Aston has never really been about overstatement - and that's why these subtleties can hide in plain sight.
The Virage is a very impressive machine on paper but it's on New Zealand's less-than-stellar road surfaces that it has really proved its place in the range.
The DBS is a brilliant car to drive, but it is a little too hard-edged to cope with some of our bumpier rural "raceways".
On the other hand, the Virage - which is $60,000 cheaper at $360,000 - still features some of its sibling's tricks, like adaptive suspension, lightweight bonded extruded aluminium chassis construction, and a 6-litre V12 that sounds so rich and powerful that no one would dare take away its AAA rating.
It makes a solid 365kW with 570Nm of torque, thrown groundward via a rear-mounted ZF transmission with an alloy torque tube and carbon fibre prop shaft - and transferred to terra firma through huge 11-inch wide, 20-inch rear rims wrapped in 295/30 Pirelli P Zeros. Your local tyre shop owner is already rubbing his hands together, but fear not, the front tyres are mere 245/35s.
The transmission uses "Tiptronic 2" - buttons on the dash engage Park, Drive, and so on; flappy paddles mounted behind the steering wheel are used to go up or down through the six-speed gearbox. Unlike the rest of the Aston Martin range, bar the Rapide, there are no manual options for the Virage.
The one criticism of this system is obvious when you're pushing out through a corner - and this is a rear-drive monster that's more than happy to try and shake its tailfeather - the paddles are too short to be able to hook another gear until the leathery steering wheel is nearly straight again. Not an issue if you're not going to get too committed to driving at pace, but if you're buying a best-of-British GT like this, it's almost criminal not to get almost criminal at least occasionally.
The adaptive suspension set-up has been lifted from the DBS, which has normal and sport modes with five automatically self-sorting damper settings each.
Set in the normal soft-ish mode, the car is extremely compliant on our general road surfaces, keep pushing the button and it goes from sharp and responsive to super-firm, although not quite to the kidney-threatening levels of its counterpart.
Stopping this 1785kg coupe is incredibly easy - courtesy of one of its tastiest factory-standard features. While some companies charge $20,000 and up for carbon ceramic brakes as option-only additions, the Virage is fitted with massive 398mm ventilated carbon ceramic fronts, clamped by six-pot calipers and 360mm discs on the back with four-pots.
Add to this the usual host of handy helpers - ABS, EBD (electronic brake force distribution) and traction control, and the little old lady can continue crossing the road in safety. And if you need to shed the ABS for circuit satisfaction, there's an easily selectable "Track" mode.
Creature comforts are what you'd expect with a high-end luxury grand tourer - but taken to a very high level.

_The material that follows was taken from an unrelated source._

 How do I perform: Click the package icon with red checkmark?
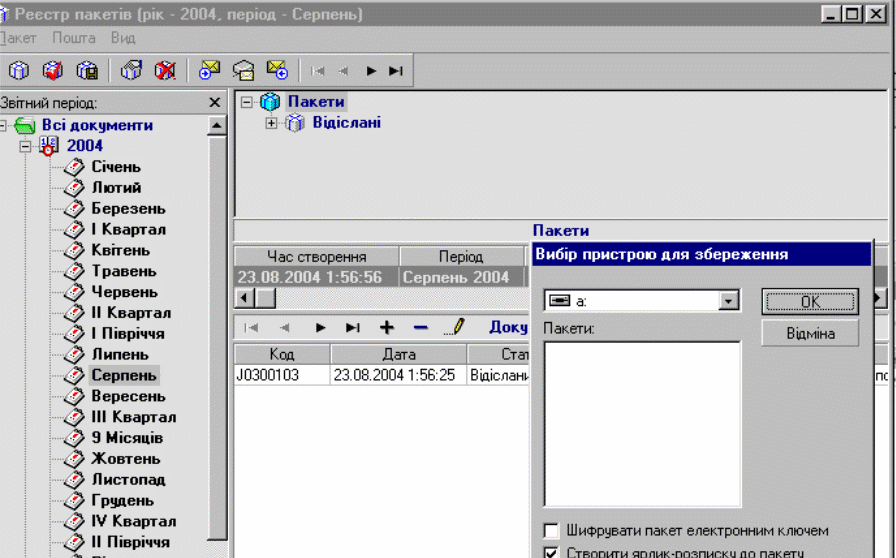[x=53, y=71]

Standard in the car is a Bang and Olufsen stereo system with tweeters that rise from the dash when you turn the tunes on.
The sat-nav system sits flush in the piano black, genuine wood dash insert, right at eye height. Push the button and it opens smoothly to reveal the Garmin-powered navigation screen. Both front seats are electrically controlled with aluminium switch gear close at hand on the transmission tunnel.
The rear seats, on the other hand, have very little purpose. There's a lot to be said for usable 2+2s, but most, including this one, would require the passenger to move their seat as far forward as possible - nearing the aeroplane crash position, and the rear passenger would need to have no legs.
So does this lovingly stitched leather and aluminium machine have a place in the range between the DBS and DB9? Without a doubt.
It's compliant and fast, eats up New Zealand's unique roading conditions without drama, and can be dialled up to behave like a stroppy hooligan if the need arises.